Bloomberg Senior Macro Strategist Mike McGlone has revealed his predictions about volatility in Bitcoin and compared it to Gold.
McGlone Expects Lower Volatility for Bitcoin
The volatility of Bitcoin has significantly decreased over the last few years, as evidenced by its price movement. Bloomberg Senior Macro Strategist Mike McGlone suggests that Bitcoin’s volatility has more potential to decrease, leading to a continuous reduction in the relative risk of the top cryptocurrency. However, it still has higher volatility when compared to gold, which is a traditional store of value.
On August 21st, Bloomberg Intelligence’s Senior Macro Strategist Mike McGlone shared data about the convergence of volatility between Bitcoin and gold. According to McGlone, Bitcoin’s volatility continues to decrease compared to that of gold, and it has more potential to decrease than most traditional assets. The decrease in Bitcoin’s volatility also reduces its relative risk, making it less risky.
“My chart, which is about 3 times gold, shows Bitcoin’s 90-day volatility is still relatively high compared to the traditional store of value, but it’s far below the peak of about 12 times in 2018.”
According to the report, the days of significant price movements in BTC are behind us. Bitcoin might not experience sudden price surges or rapid moves to all-time highs, as its volatility has significantly decreased.
Bitcoin is gaining acceptance in the traditional financial industry, especially after BlackRock’s spot Bitcoin ETF application. Features like futures, cash-and-carry arbitrage, and exchange-traded funds are part of the maturation process of this foundational cryptocurrency.

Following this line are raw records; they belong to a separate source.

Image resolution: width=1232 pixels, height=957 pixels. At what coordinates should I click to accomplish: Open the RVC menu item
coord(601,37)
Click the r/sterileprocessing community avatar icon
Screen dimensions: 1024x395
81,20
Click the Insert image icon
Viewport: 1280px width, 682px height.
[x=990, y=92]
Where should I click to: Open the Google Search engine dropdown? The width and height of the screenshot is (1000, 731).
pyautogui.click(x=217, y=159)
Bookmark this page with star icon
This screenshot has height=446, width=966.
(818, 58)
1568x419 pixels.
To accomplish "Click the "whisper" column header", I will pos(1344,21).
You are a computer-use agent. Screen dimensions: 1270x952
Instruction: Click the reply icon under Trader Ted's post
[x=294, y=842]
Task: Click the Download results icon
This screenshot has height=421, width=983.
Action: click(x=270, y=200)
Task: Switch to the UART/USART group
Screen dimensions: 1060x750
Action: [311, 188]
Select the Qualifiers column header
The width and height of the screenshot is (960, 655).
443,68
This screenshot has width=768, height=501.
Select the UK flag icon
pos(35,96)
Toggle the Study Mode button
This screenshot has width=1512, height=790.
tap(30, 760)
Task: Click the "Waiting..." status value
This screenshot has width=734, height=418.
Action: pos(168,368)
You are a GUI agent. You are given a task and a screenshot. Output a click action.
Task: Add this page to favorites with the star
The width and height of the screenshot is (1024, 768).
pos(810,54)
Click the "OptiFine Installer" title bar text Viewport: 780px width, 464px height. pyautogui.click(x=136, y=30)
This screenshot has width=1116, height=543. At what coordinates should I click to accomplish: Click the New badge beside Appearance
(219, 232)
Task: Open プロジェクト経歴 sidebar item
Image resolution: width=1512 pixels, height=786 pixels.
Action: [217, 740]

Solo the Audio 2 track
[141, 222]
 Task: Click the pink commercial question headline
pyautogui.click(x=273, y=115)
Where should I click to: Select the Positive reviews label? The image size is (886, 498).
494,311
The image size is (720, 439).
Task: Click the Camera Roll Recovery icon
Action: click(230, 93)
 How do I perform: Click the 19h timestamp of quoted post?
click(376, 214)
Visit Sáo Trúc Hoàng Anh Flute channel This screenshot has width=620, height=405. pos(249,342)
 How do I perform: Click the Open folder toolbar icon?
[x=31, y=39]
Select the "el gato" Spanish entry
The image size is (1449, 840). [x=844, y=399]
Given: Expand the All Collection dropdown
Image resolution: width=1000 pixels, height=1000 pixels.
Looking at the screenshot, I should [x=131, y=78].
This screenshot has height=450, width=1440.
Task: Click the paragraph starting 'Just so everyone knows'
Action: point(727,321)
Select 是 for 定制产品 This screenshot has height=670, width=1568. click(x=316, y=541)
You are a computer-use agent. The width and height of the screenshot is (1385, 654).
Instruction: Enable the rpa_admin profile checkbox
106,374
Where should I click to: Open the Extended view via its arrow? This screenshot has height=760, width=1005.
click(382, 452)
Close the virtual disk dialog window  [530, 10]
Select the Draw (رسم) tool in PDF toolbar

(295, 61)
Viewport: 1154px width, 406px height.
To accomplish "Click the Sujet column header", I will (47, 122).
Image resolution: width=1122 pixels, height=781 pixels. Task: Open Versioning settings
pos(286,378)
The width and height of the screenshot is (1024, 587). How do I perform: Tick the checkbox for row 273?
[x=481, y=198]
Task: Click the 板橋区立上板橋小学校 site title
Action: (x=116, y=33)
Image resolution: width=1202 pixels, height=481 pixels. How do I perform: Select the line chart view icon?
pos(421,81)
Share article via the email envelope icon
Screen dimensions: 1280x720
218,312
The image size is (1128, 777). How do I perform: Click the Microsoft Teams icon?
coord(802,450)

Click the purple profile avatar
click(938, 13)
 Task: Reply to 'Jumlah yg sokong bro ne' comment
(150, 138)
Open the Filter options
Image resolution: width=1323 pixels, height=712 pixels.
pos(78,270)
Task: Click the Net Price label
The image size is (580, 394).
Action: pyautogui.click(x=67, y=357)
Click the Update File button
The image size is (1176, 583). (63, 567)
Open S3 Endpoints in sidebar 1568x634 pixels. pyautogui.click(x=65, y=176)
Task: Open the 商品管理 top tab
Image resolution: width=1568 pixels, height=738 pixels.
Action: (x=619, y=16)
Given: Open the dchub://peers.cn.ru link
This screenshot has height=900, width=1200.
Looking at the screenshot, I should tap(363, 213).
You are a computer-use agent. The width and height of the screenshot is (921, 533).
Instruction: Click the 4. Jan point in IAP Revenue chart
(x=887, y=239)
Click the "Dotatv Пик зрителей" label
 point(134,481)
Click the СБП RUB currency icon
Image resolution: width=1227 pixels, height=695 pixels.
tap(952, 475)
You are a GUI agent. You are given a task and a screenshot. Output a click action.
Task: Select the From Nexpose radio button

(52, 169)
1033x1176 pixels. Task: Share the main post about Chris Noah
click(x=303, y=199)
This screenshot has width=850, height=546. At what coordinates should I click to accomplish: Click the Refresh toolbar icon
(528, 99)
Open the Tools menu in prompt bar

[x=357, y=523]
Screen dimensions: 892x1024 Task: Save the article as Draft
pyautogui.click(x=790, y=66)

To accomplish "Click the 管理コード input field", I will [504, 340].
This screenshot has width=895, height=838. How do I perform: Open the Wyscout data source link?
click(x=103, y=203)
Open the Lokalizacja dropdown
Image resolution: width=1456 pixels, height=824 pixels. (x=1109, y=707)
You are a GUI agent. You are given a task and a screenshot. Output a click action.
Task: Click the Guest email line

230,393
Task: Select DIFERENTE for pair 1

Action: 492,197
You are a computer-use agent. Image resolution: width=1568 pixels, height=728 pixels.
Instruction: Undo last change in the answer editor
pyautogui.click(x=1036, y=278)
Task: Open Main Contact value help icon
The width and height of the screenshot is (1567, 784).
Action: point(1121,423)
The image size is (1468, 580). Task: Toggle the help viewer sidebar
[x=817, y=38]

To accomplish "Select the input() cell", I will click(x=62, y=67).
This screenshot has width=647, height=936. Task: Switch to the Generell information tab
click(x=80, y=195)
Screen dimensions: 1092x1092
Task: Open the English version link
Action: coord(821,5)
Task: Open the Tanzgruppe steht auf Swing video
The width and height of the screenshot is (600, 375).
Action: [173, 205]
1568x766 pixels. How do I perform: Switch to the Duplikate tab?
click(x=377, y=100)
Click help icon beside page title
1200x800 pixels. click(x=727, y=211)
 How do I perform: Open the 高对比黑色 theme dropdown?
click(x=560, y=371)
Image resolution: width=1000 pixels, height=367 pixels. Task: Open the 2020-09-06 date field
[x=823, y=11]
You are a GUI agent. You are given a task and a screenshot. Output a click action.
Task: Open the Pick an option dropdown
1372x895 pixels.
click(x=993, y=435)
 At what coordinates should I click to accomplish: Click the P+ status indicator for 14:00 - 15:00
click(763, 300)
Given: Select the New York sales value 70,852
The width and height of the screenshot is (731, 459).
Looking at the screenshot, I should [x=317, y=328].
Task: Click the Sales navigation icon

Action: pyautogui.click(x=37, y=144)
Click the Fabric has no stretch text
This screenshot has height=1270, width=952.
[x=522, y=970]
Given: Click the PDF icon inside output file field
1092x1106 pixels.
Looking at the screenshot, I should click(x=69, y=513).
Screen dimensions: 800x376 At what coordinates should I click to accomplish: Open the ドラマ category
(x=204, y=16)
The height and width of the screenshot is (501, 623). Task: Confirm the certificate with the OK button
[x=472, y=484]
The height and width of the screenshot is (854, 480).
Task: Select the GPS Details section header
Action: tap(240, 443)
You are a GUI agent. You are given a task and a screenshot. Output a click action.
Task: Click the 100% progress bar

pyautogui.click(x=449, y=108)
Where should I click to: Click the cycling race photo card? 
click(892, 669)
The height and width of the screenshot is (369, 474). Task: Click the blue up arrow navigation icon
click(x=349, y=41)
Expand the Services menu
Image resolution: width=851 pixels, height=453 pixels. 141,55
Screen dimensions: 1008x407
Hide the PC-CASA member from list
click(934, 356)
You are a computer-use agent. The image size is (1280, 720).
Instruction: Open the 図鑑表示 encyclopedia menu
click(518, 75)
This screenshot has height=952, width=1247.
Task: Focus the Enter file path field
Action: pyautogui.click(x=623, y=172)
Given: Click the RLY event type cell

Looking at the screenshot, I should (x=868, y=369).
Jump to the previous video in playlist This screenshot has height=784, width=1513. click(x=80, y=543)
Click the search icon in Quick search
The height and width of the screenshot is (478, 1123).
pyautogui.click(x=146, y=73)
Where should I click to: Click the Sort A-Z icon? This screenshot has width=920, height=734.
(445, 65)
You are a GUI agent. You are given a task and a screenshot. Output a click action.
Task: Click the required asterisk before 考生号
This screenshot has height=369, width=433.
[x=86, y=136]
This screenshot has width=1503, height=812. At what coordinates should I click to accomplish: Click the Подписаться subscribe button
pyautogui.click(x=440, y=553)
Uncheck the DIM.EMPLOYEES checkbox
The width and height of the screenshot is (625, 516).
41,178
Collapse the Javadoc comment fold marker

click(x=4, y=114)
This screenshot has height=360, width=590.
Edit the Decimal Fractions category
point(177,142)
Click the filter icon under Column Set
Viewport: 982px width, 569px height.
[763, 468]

Will BTC Price See Recovery?
Macro factors combined with weak technical chart patterns are putting pressure on the Bitcoin price. The Federal Reserve’s plan to continue interest rate hikes and the US Dollar Index (DXY) reaching 103.50 have recently caused the BTC price to drop.
According to a popular crypto analyst, every time BTC fell below the 200-day SMA over the last 10 years, it touched the Realized Price. Currently, the Realized Price is around $20,350.
The BTC price has fallen by 0.5% in the last 24 hours and is currently trading at a price of $26,024. The low and high prices in the last 24 hours were $25,986 and $26,260, respectively. However, the trading volume has increased by 4% in the last 24 hours.